### [Exercise details]
Omit every picture and write out the rest of the records exactly.

### [Dataset extract]
________________

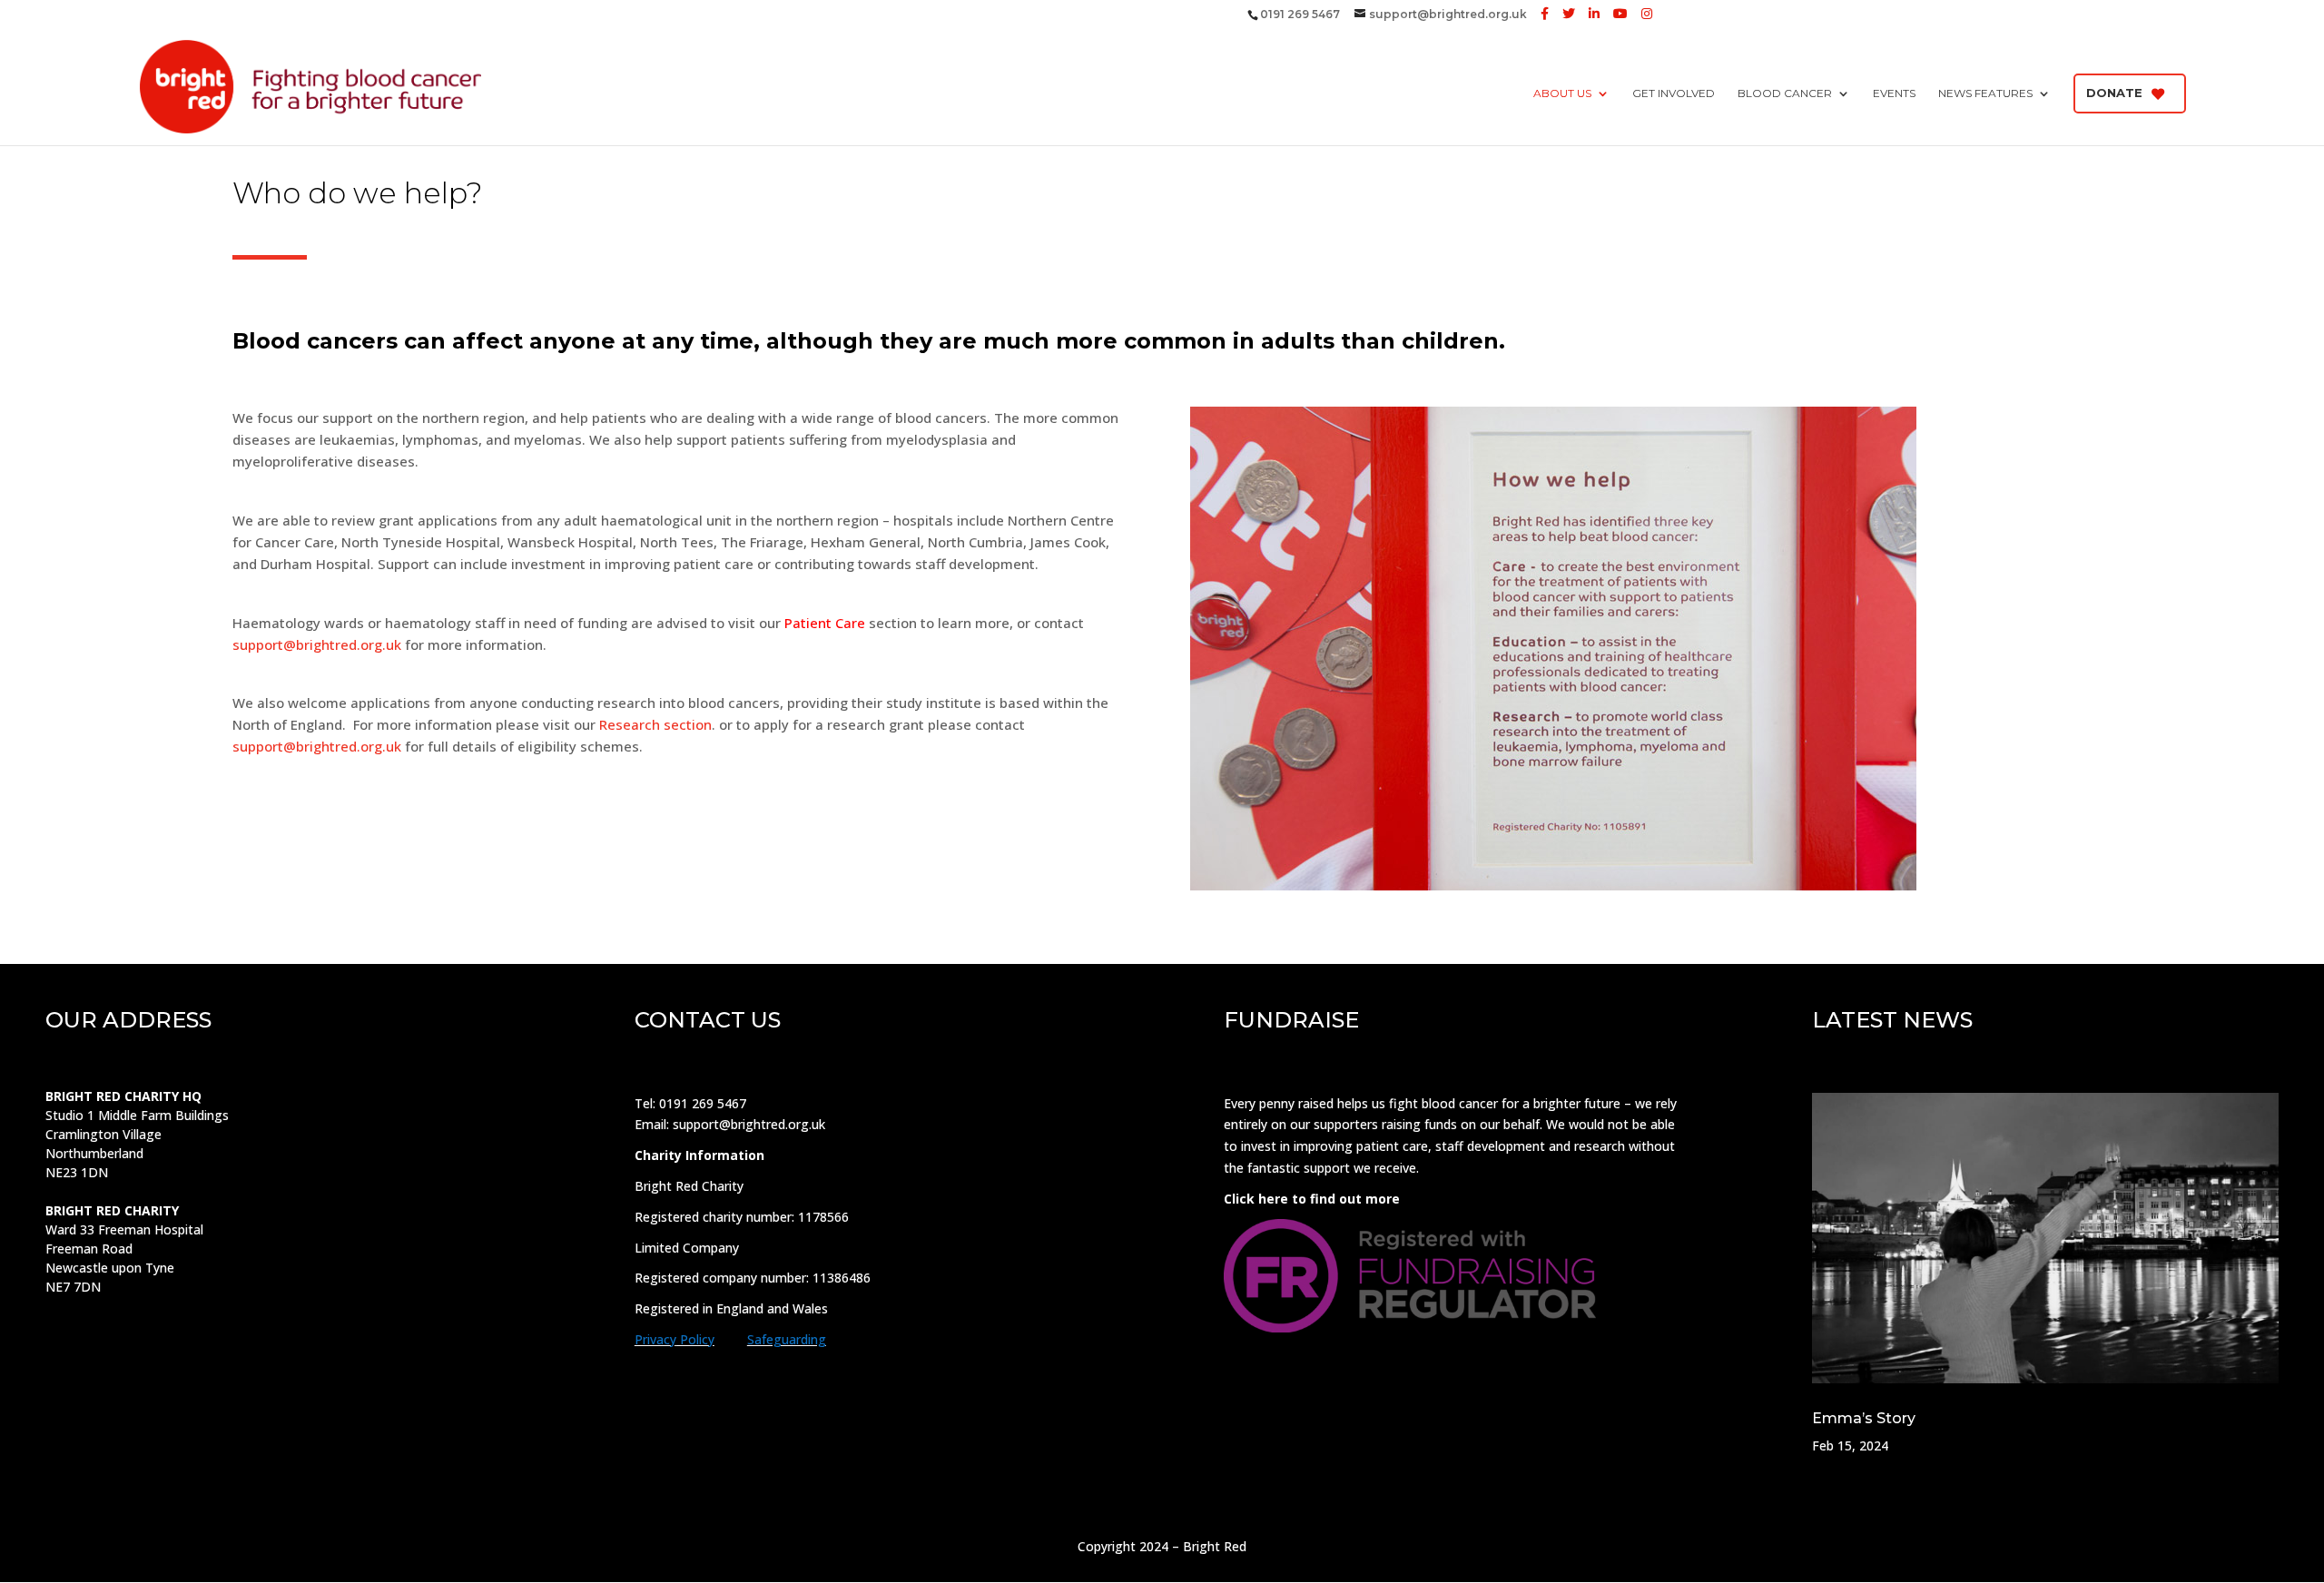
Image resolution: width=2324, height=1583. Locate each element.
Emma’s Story (1863, 1418)
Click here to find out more (1312, 1198)
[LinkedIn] (1594, 13)
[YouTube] (1620, 13)
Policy (695, 1339)
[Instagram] (1646, 13)
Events (1894, 93)
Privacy (655, 1339)
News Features (1985, 93)
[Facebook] (1545, 13)
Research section (655, 724)
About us (1562, 93)
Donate (2114, 92)
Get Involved (1673, 93)
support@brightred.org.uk (316, 644)
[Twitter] (1568, 13)
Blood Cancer (1785, 93)
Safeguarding (786, 1339)
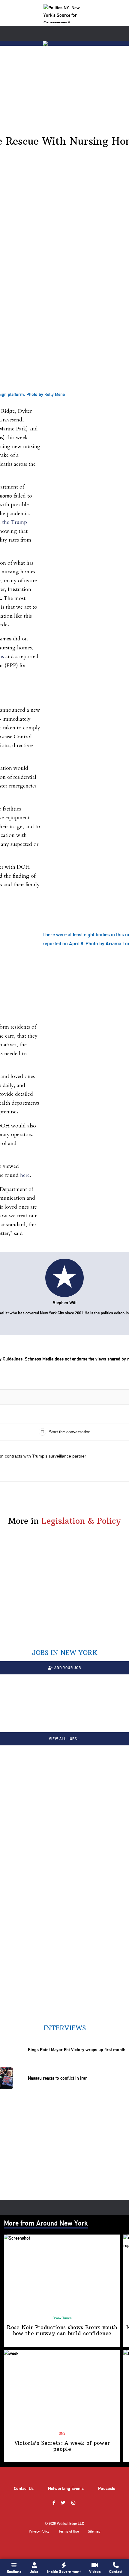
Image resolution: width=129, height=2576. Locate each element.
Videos (95, 2571)
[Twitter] (64, 2503)
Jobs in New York (65, 1653)
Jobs (34, 2571)
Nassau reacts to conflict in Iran (58, 2078)
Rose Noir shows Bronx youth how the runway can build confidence (62, 2330)
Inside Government (64, 2571)
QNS (62, 2433)
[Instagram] (74, 2503)
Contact (115, 2571)
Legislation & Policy (81, 1521)
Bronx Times (62, 2318)
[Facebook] (54, 2503)
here (25, 1175)
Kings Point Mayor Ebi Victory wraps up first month (76, 2049)
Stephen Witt (64, 1302)
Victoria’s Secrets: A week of (62, 2446)
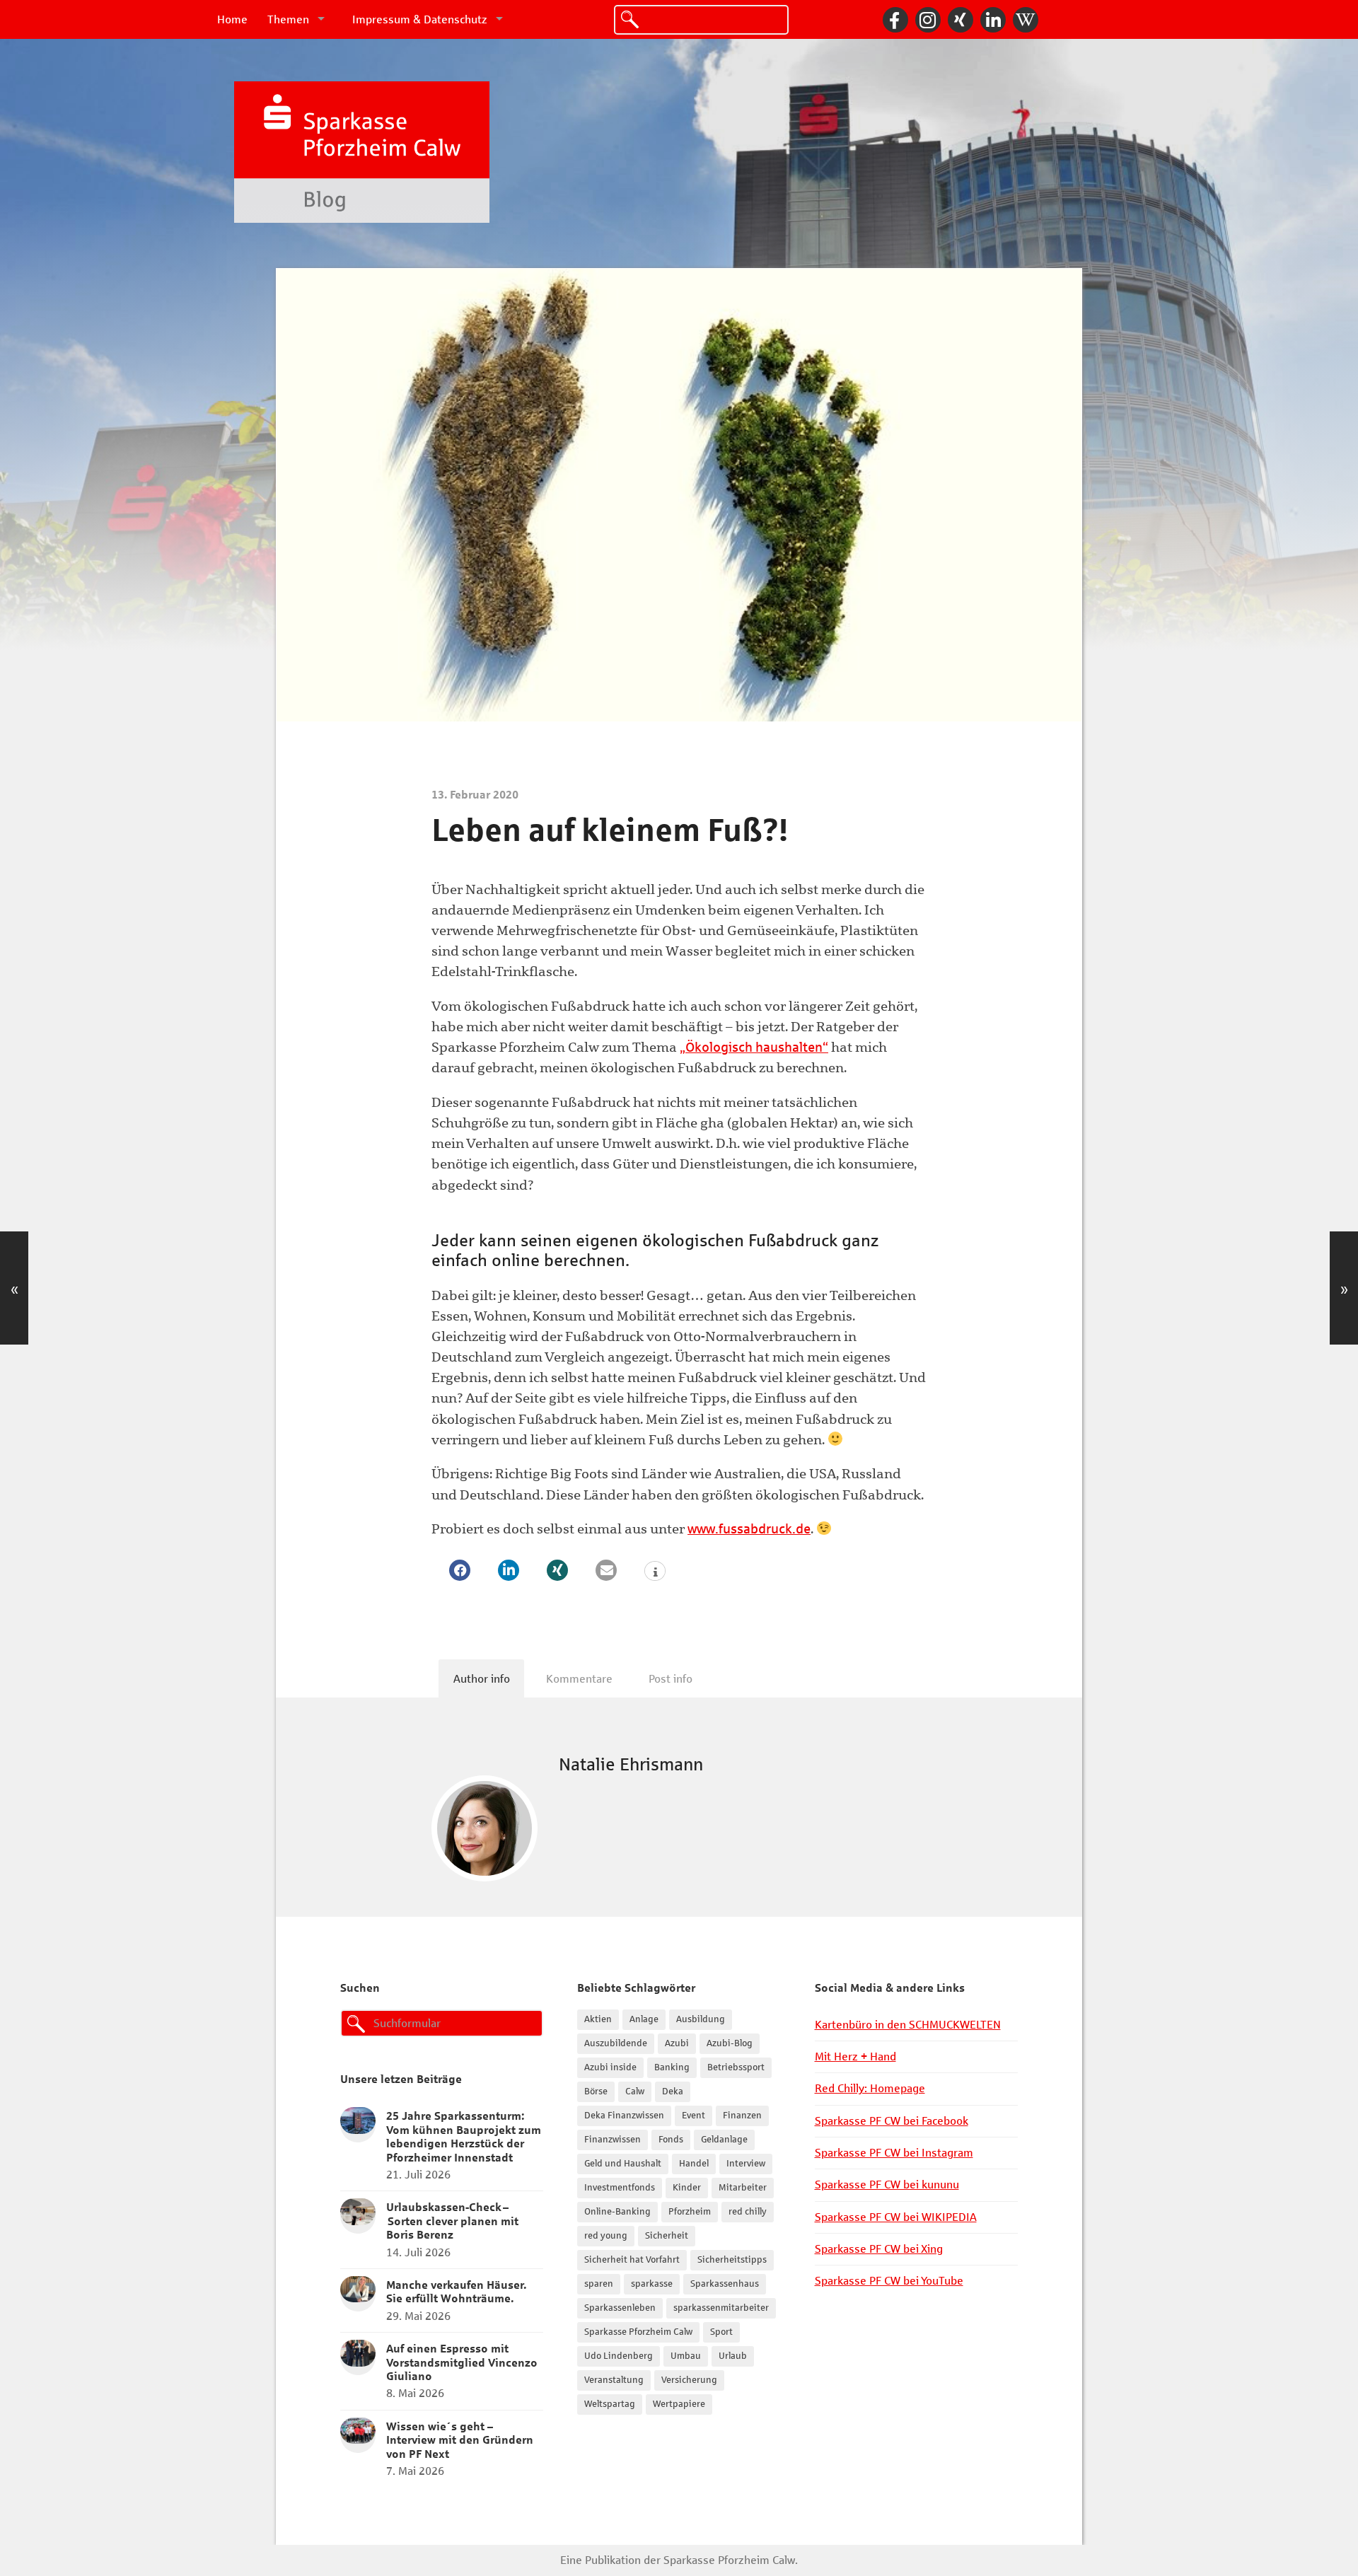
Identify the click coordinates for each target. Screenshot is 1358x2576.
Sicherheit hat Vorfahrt (632, 2260)
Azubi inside (610, 2067)
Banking (672, 2067)
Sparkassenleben (620, 2308)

________________

### [Response]
Image resolution: width=2324, height=1583. Locate each element.
Emma’s Story (1863, 1418)
Click here to find out more (1312, 1198)
[LinkedIn] (1594, 13)
[YouTube] (1620, 13)
Policy (695, 1339)
[Instagram] (1646, 13)
Events (1894, 93)
Privacy (655, 1339)
News Features (1985, 93)
[Facebook] (1545, 13)
Research section (655, 724)
About us (1562, 93)
Donate (2114, 92)
Get Involved (1673, 93)
support@brightred.org.uk (316, 644)
[Twitter] (1568, 13)
Blood Cancer (1785, 93)
Safeguarding (786, 1339)
Image resolution: width=129, height=2576. Locate each element.
Videos (95, 2571)
[Twitter] (64, 2503)
Jobs in New York (65, 1653)
Jobs (34, 2571)
Nassau reacts to conflict in Iran (58, 2078)
Rose Noir shows Bronx youth how the runway can build confidence (62, 2330)
Inside Government (64, 2571)
QNS (62, 2433)
[Instagram] (74, 2503)
Contact (115, 2571)
Legislation & Policy (81, 1521)
Bronx Times (62, 2318)
[Facebook] (54, 2503)
here (25, 1175)
Kings Point Mayor Ebi Victory wraps up first month (76, 2049)
Stephen Witt (64, 1302)
Victoria’s Secrets: A week of (62, 2446)
Identify the click coordinates for each target. Screenshot is 1358x2576.
Sicherheit hat Vorfahrt (632, 2260)
Azubi inside (610, 2067)
Banking (672, 2067)
Sparkassenleben (620, 2308)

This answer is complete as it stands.